[Dataset entries]
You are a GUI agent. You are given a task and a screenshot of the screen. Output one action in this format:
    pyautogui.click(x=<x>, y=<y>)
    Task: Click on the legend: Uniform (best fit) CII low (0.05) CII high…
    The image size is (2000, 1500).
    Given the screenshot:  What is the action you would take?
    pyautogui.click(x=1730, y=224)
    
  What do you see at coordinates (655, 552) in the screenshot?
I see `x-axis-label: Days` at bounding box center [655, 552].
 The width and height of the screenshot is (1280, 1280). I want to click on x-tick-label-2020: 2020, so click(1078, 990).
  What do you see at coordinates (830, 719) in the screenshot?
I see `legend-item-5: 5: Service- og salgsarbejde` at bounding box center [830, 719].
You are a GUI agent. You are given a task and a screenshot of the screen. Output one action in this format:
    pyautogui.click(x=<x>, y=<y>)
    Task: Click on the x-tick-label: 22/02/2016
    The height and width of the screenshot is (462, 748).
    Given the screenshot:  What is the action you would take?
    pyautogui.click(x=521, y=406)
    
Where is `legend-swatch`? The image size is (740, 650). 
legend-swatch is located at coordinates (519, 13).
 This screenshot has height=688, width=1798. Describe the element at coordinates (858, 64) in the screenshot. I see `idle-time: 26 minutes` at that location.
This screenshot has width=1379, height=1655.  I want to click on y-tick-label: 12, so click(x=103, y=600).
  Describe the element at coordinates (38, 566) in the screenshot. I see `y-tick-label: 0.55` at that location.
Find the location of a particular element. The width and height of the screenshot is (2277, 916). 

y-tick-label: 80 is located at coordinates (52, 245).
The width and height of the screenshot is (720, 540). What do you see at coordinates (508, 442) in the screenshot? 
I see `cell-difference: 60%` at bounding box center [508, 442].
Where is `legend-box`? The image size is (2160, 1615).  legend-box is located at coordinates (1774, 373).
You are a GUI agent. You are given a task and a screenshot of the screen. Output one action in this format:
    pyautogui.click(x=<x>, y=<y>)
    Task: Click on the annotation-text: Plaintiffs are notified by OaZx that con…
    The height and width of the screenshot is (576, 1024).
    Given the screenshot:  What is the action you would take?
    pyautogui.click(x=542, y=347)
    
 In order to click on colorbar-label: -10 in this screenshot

• [Work instruction] Arrange every line of the data above into a Markdown table with two columns, Row and Line. Number the rows in order and omit any blank lines.

• [Exercise output]
| Row | Line |
|---|---|
| 1 | You are a GUI agent. You are given a task and a screenshot of the screen. Output one action in this format: |
| 2 |     pyautogui.click(x=<x>, y=<y>) |
| 3 |     Task: Click on the legend: Uniform (best fit) CII low (0.05) CII high… |
| 4 |     The image size is (2000, 1500). |
| 5 |     Given the screenshot:  What is the action you would take? |
| 6 |     pyautogui.click(x=1730, y=224) |
| 7 |   What do you see at coordinates (655, 552) in the screenshot? |
| 8 | I see `x-axis-label: Days` at bounding box center [655, 552]. |
| 9 |  The width and height of the screenshot is (1280, 1280). I want to click on x-tick-label-2020: 2020, so click(1078, 990). |
| 10 |   What do you see at coordinates (830, 719) in the screenshot? |
| 11 | I see `legend-item-5: 5: Service- og salgsarbejde` at bounding box center [830, 719]. |
| 12 | You are a GUI agent. You are given a task and a screenshot of the screen. Output one action in this format: |
| 13 |     pyautogui.click(x=<x>, y=<y>) |
| 14 |     Task: Click on the x-tick-label: 22/02/2016 |
| 15 |     The height and width of the screenshot is (462, 748). |
| 16 |     Given the screenshot:  What is the action you would take? |
| 17 |     pyautogui.click(x=521, y=406) |
| 18 | Where is `legend-swatch`? The image size is (740, 650).  |
| 19 | legend-swatch is located at coordinates (519, 13). |
| 20 |  This screenshot has height=688, width=1798. Describe the element at coordinates (858, 64) in the screenshot. I see `idle-time: 26 minutes` at that location. |
| 21 | This screenshot has width=1379, height=1655.  I want to click on y-tick-label: 12, so click(x=103, y=600). |
| 22 |   Describe the element at coordinates (38, 566) in the screenshot. I see `y-tick-label: 0.55` at that location. |
| 23 | Find the location of a particular element. The width and height of the screenshot is (2277, 916).  |
| 24 | y-tick-label: 80 is located at coordinates (52, 245). |
| 25 | The width and height of the screenshot is (720, 540). What do you see at coordinates (508, 442) in the screenshot?  |
| 26 | I see `cell-difference: 60%` at bounding box center [508, 442]. |
| 27 | Where is `legend-box`? The image size is (2160, 1615).  legend-box is located at coordinates (1774, 373). |
| 28 | You are a GUI agent. You are given a task and a screenshot of the screen. Output one action in this format: |
| 29 |     pyautogui.click(x=<x>, y=<y>) |
| 30 |     Task: Click on the annotation-text: Plaintiffs are notified by OaZx that con… |
| 31 |     The height and width of the screenshot is (576, 1024). |
| 32 |     Given the screenshot:  What is the action you would take? |
| 33 |     pyautogui.click(x=542, y=347) |
| 34 |  In order to click on colorbar-label: -10 in this screenshot |